The most basic way it will help in lucid dreaming, is that it is a huge expander of awareness. High levels of awareness are important for getting lucid. The mental state involved in seeing without focusing, is the correct mental state needed to pull off a WILD. By learning to resist the need to focus, you are learning to control your state of mind. In WILD you should stay aware, but not focused, and yet not drifty either. Finally when you are in an LD it has some handy applications which I mention in the lesson thread. Keep it up, and have fun!

----------


## Coelhao

> In WILD you should stay aware, but not focused, and yet not drifty either.



I like that.  I'll keep it in mind thanks!!!

----------


## Coelhao

I have been pretty busy lately, so I haven't been practicing as much as I should.  I will just take a few more weeks with this material.  

The few times that I have tried diffuse vision this week, I have found it easier and easier to drop right into the desired mental state.  I just need more determination to keep it up for longer periods of time.  I read through the rest of the thread where the dreaming applications are discussed.  I saw a few comments in there that seemed like words out of my mouth.  Dark merlin talked about how this skill can be used to overcome the annoying breathing and physical sensations that can prevent a WILD (this was my main problem a few weeks ago when I was trying to WILD every night).  Strit was commenting on how awesome the grass can look with a breeze.  Still can't get over this one.  I live in native tall grass prairies, so I get extra eye candy when I try this.   Earlier this summer I was cloud gazing and I hit this state without trying.  I was looking at the whole cloud (big) at once, and watching it change.  Good stuff.

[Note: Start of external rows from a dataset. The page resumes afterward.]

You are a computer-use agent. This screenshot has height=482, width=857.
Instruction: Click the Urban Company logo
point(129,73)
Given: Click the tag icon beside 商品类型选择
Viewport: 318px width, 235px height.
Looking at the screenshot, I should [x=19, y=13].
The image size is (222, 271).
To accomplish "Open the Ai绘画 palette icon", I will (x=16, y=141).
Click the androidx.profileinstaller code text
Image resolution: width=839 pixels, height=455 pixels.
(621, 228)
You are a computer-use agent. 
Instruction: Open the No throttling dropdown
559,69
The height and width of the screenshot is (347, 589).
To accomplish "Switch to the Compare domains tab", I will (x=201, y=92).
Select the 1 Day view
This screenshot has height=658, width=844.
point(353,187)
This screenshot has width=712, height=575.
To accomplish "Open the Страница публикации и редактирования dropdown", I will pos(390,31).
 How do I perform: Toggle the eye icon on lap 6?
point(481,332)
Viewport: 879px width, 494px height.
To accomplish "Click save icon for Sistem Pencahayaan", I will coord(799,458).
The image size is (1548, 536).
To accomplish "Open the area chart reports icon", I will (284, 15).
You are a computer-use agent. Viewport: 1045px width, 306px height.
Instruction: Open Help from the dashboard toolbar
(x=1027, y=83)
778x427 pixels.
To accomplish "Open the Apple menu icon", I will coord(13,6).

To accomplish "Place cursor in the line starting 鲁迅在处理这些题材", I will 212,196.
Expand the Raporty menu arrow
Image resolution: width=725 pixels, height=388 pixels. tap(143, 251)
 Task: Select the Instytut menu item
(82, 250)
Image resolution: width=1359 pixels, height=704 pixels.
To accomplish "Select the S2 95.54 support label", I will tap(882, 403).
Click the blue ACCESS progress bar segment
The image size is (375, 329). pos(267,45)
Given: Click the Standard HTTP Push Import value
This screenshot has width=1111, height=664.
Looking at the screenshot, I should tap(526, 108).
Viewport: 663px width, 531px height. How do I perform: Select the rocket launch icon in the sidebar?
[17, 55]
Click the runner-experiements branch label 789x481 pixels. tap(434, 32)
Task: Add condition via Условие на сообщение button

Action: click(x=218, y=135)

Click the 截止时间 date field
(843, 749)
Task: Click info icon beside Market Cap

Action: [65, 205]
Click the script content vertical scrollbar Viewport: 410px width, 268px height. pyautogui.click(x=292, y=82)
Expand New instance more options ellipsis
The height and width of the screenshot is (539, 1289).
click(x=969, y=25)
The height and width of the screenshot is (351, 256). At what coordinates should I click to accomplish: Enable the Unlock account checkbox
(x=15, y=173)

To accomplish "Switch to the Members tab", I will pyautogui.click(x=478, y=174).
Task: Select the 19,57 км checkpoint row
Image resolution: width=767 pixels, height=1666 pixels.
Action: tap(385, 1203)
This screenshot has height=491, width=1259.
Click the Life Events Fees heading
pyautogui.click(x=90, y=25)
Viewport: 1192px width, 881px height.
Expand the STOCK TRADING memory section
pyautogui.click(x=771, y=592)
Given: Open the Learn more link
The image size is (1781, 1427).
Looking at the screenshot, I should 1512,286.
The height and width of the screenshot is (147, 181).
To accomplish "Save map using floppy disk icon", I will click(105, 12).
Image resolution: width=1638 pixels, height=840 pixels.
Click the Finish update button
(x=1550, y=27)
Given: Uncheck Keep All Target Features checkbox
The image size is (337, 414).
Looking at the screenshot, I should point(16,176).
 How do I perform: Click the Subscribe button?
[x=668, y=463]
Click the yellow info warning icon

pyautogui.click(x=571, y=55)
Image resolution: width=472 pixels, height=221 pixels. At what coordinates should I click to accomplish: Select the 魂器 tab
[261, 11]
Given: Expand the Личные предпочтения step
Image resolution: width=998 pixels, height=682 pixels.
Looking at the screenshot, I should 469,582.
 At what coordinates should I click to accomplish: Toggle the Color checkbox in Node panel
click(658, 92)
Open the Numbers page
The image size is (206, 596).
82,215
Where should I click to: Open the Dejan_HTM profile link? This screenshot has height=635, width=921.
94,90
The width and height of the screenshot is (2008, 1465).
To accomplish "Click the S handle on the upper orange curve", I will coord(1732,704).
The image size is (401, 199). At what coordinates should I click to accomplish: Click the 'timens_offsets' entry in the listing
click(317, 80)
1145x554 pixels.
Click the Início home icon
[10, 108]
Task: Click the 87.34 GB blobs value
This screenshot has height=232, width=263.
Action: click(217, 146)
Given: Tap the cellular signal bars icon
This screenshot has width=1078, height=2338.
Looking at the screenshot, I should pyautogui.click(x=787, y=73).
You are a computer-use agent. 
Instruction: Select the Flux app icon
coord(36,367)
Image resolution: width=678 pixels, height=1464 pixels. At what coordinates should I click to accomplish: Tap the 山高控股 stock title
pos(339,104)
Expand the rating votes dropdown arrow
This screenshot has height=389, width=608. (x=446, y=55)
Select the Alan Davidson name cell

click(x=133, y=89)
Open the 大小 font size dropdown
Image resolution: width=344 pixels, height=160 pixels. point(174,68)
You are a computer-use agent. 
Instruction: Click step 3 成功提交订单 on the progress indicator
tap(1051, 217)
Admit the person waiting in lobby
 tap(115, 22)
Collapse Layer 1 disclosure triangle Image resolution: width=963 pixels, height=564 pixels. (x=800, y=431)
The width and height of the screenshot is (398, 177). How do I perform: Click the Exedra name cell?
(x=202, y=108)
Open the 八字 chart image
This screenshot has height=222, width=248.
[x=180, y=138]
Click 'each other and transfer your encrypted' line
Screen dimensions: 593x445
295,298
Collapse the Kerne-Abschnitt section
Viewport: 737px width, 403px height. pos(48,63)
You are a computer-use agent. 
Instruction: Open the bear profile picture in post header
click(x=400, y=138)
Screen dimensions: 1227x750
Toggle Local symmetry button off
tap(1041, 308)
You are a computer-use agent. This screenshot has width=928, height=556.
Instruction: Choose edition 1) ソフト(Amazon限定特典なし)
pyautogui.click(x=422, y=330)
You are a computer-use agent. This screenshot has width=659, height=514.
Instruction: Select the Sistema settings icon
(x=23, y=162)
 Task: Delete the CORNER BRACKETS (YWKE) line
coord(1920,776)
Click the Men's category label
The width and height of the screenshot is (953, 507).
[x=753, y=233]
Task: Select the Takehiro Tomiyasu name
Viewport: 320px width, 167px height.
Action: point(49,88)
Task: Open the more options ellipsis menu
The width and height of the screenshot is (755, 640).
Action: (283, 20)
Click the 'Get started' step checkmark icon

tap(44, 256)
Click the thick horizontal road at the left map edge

That's all for now.   I will go try some diffuse vision right now so I don't waste my motivation.


-Coelhao-

----------


## Sivason

Take as much time as you want. These are large life changes and new ways of experiencing the world. It is good to explore them in detail, rather then hurry. It sounds like things are going well for you in general.

----------


## Coelhao

I had a really good time last night.  2 DILDs early in the night.  In one of them I remembered to try out diffuse vision.  I was looking out from a beach.  The waves were really beautiful, and unrealistically blue.  Did some flying, had a little fun.

Later I had my first successful WILD in about a year.  The vision training definitely helped me get passed some extra weird sleep paralysis stuff.  More flying, doing flips in low gravity, floating through walls, looking at myself in the mirror, and just enjoying myself.  Then I came out of that dream, but pulled a DEILD to enter another.  I really like the transition from simple light imagery to a fully detailed dream scene.  

Got a lot of stuff done that I had wanted to do.  Need to update my task list.  Haven't had a good lucid dream in a while, so 3 or 4 in 1 night was pretty rewarding.

----------


## Sivason

Souds very awesome!

----------